EXERCISE OBJECTIVE -> The line that contains "Instruction: Toggle Like on this post" marks the start. Please set it down, with every later line of the data, exactly and without pictures.

Collected data:
....................

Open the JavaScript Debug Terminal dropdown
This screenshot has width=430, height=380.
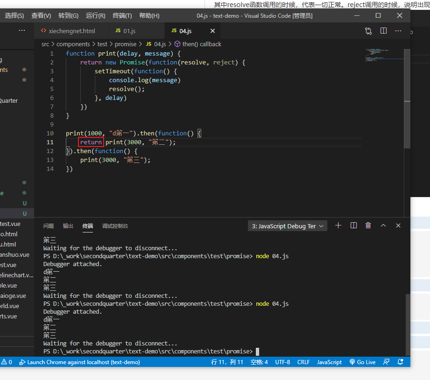[x=287, y=226]
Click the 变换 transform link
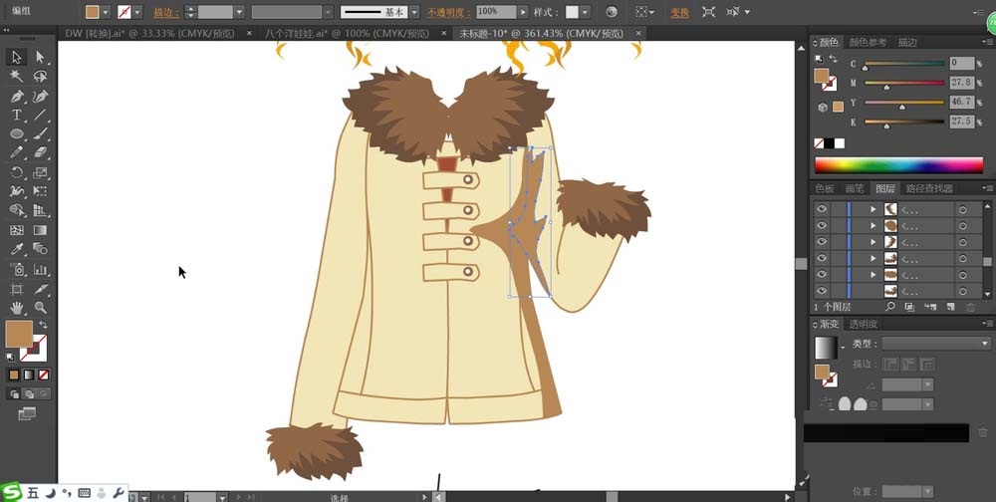 [x=679, y=12]
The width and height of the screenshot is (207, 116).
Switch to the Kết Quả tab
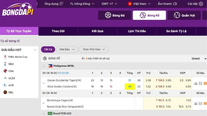tap(98, 31)
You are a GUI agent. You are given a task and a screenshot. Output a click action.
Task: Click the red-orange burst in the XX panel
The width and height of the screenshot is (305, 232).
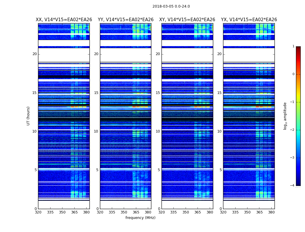(78, 107)
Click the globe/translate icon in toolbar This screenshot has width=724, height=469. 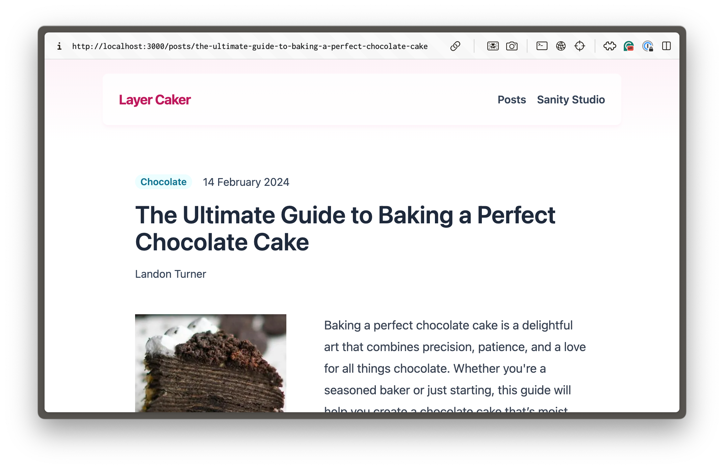(x=561, y=47)
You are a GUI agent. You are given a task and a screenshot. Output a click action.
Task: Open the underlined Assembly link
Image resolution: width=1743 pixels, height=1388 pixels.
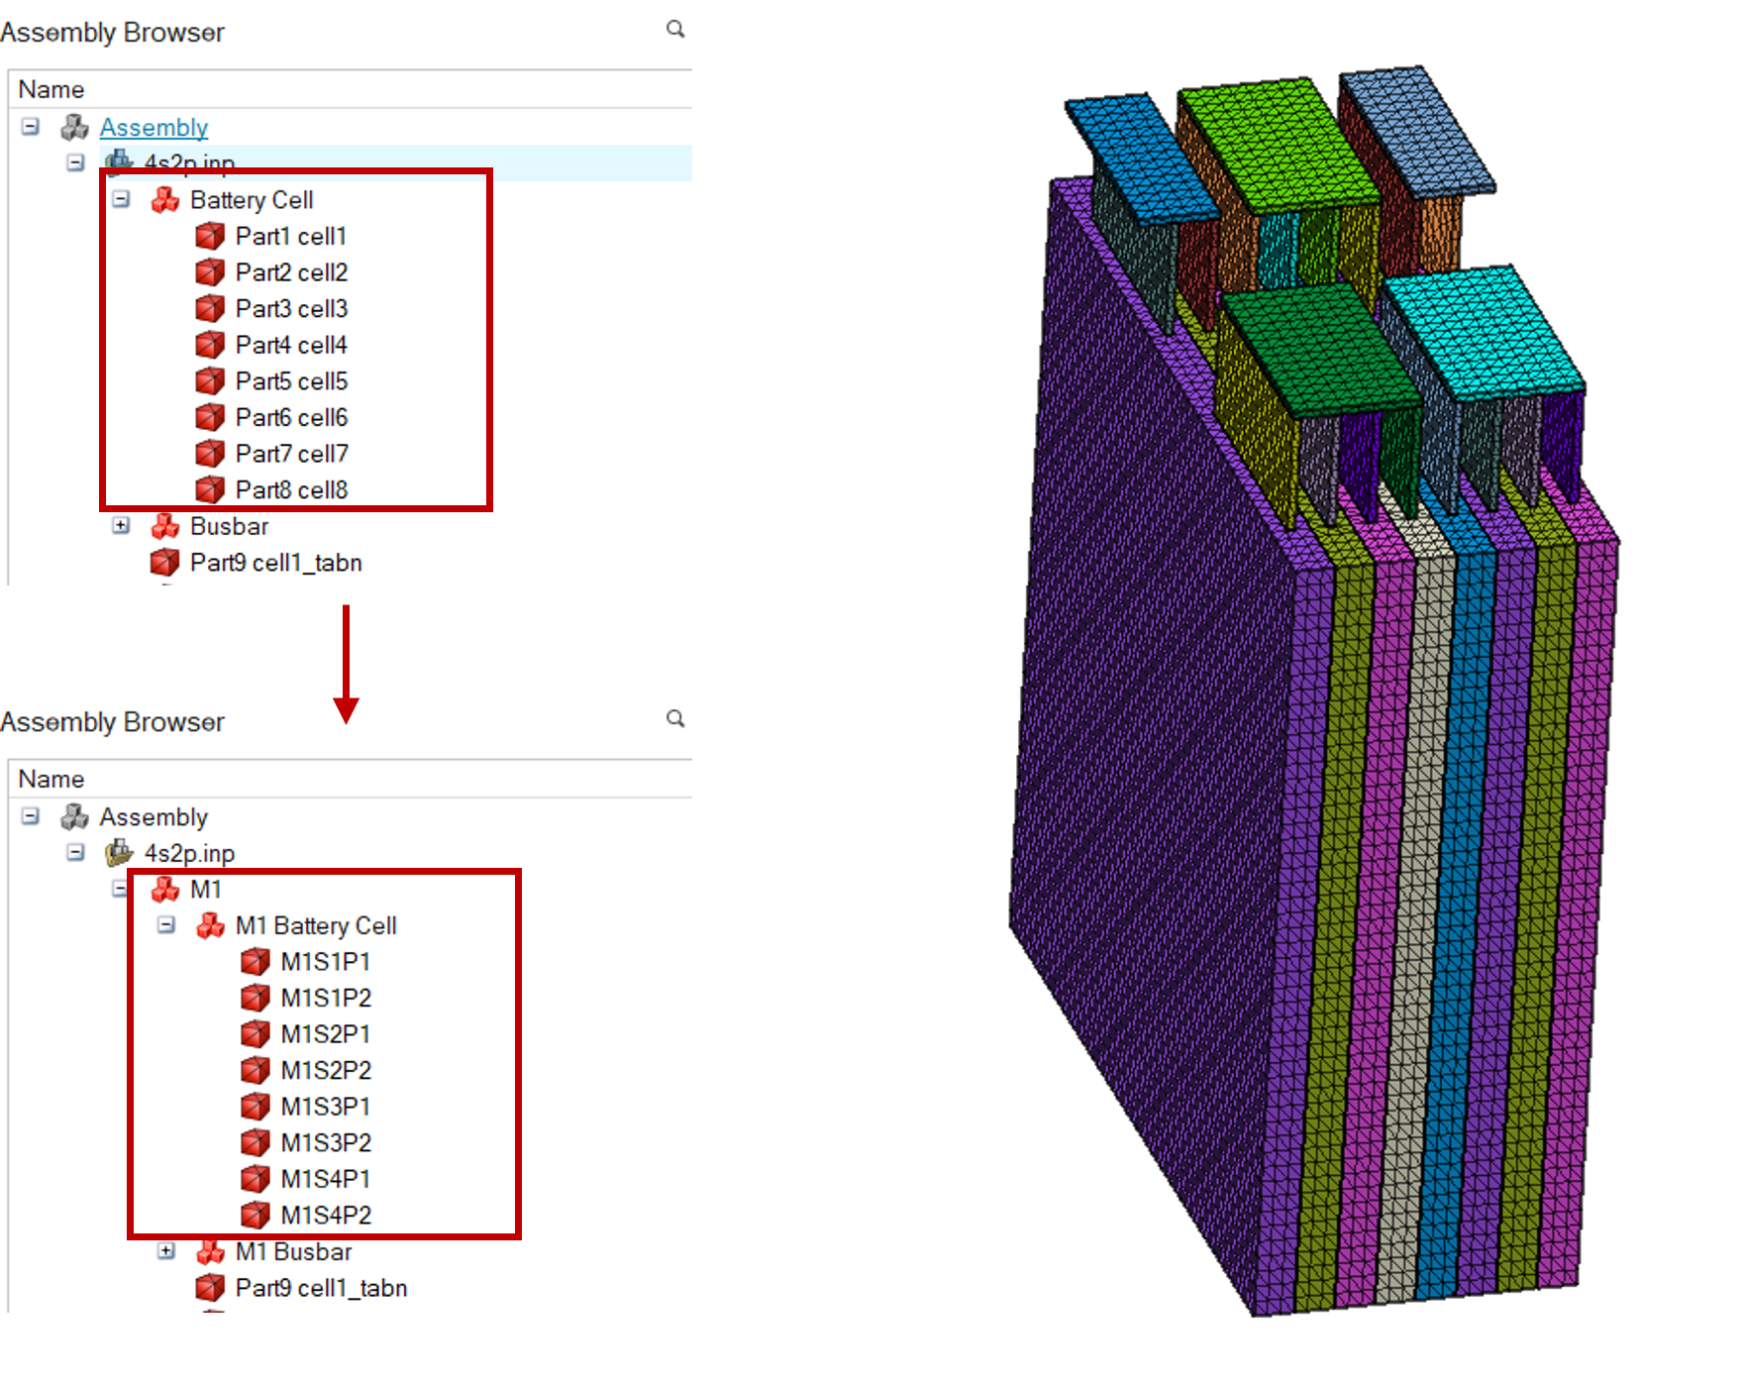(x=154, y=128)
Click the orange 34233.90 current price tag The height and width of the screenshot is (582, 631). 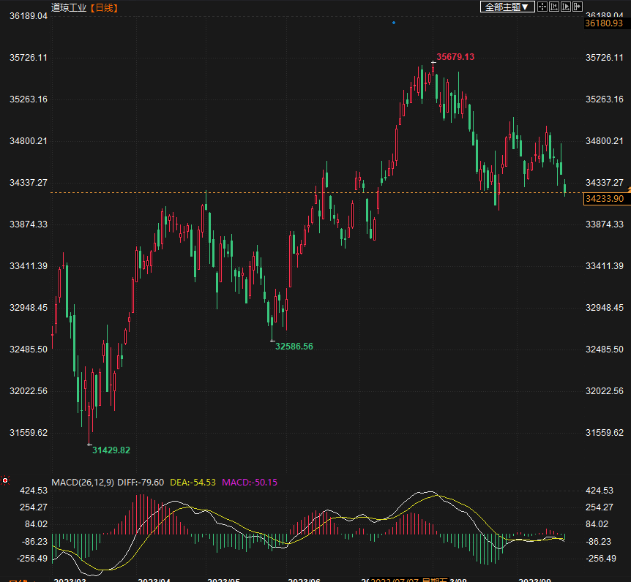(606, 199)
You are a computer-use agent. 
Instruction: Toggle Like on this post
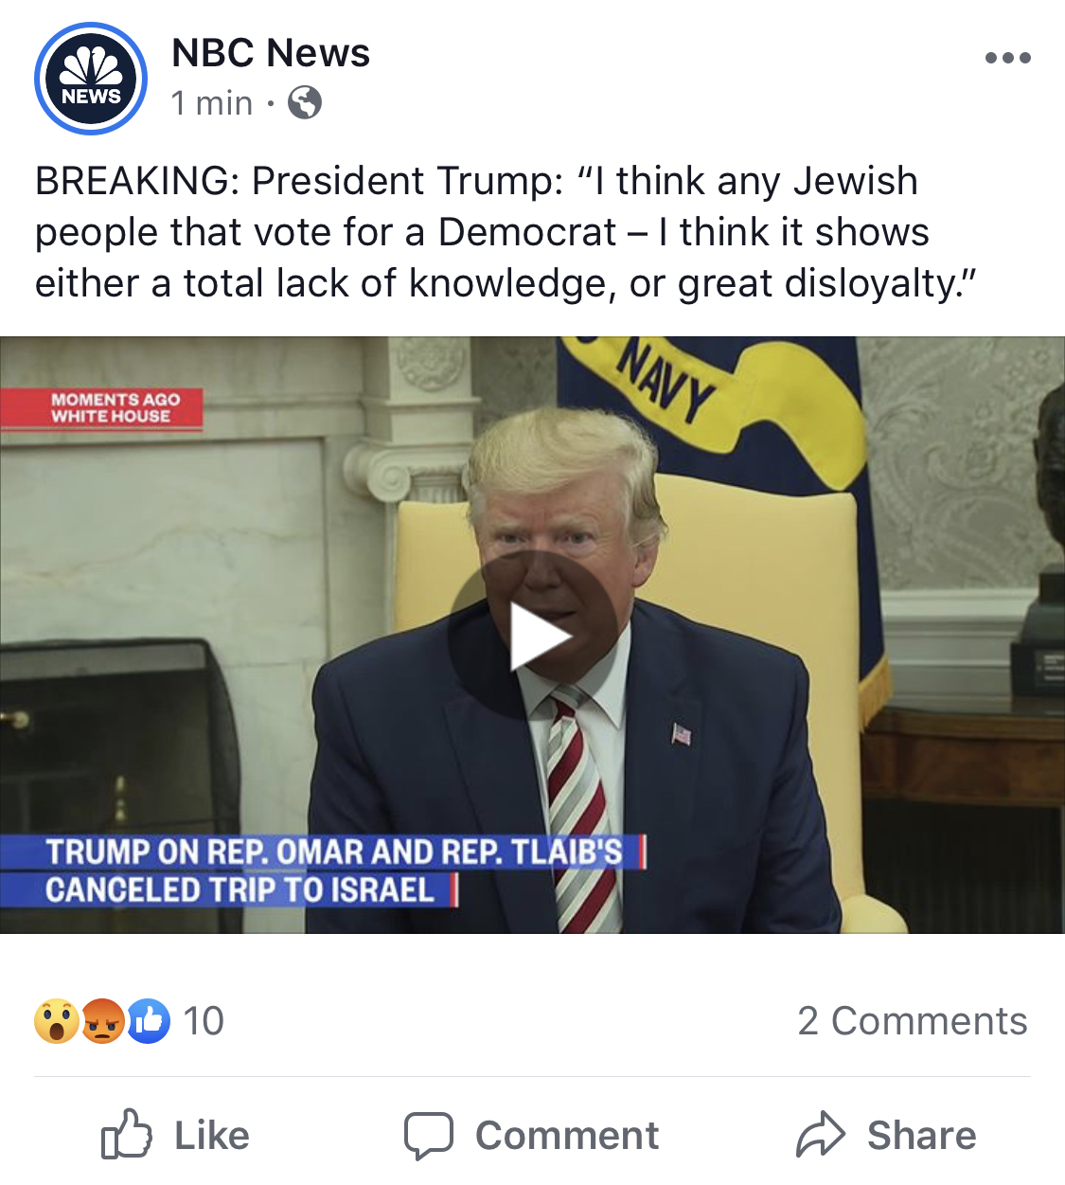(175, 1135)
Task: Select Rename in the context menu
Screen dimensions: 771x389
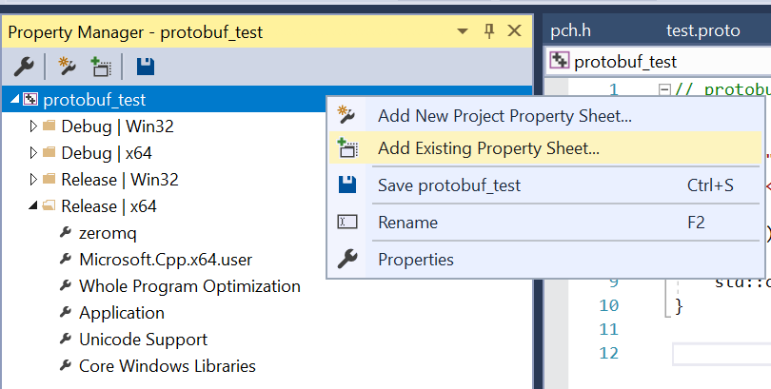Action: 407,223
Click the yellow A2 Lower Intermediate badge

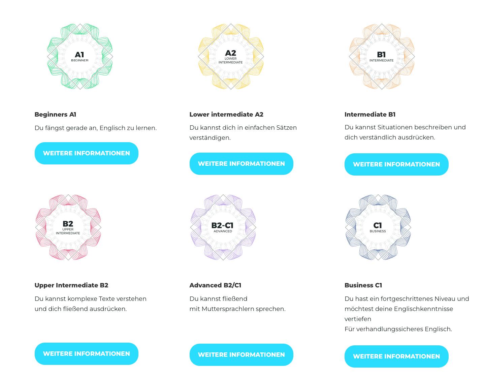231,57
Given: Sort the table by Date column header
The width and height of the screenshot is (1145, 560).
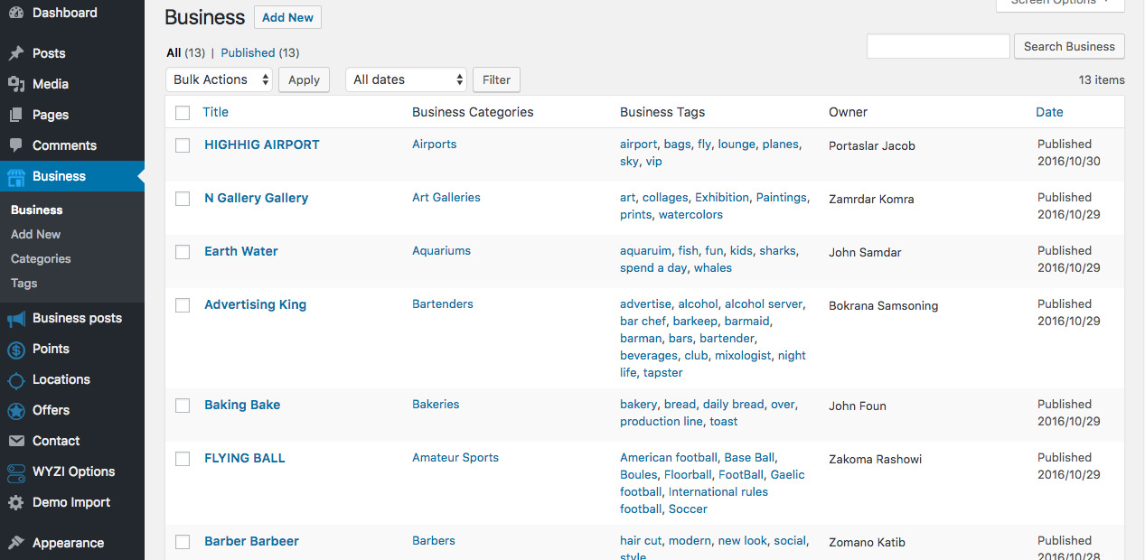Looking at the screenshot, I should 1049,112.
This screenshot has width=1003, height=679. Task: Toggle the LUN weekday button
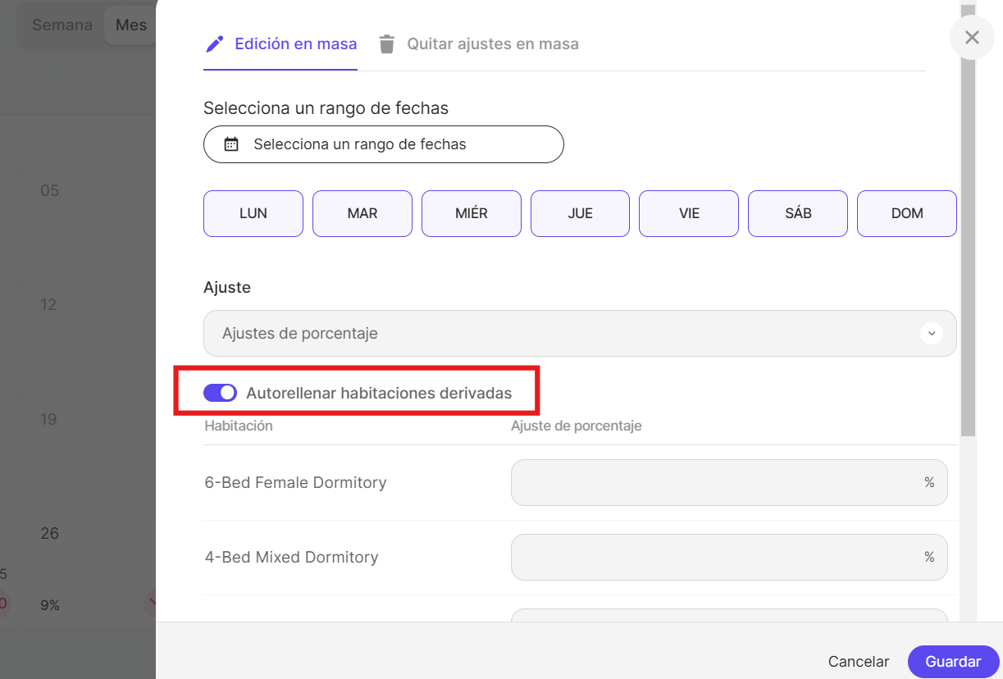coord(253,213)
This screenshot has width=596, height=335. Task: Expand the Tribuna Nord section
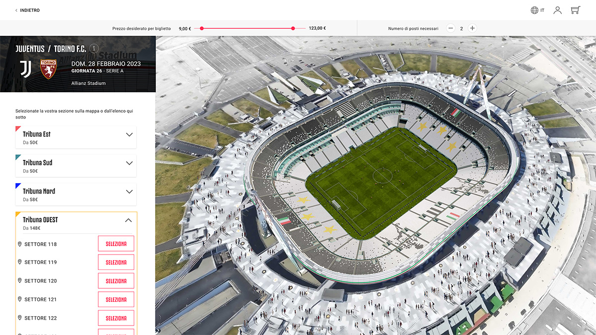tap(76, 195)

....................

TASK OUTPUT ->
Instruction: Toggle Like on this post
(175, 1135)
Task: Select Rename in the context menu
Screen dimensions: 771x389
Action: 407,223
Click the yellow A2 Lower Intermediate badge

231,57
Given: Sort the table by Date column header
The width and height of the screenshot is (1145, 560).
Looking at the screenshot, I should 1049,112.
This screenshot has width=1003, height=679. Task: Toggle the LUN weekday button
coord(253,213)
This screenshot has width=596, height=335. Task: Expand the Tribuna Nord section
tap(76, 195)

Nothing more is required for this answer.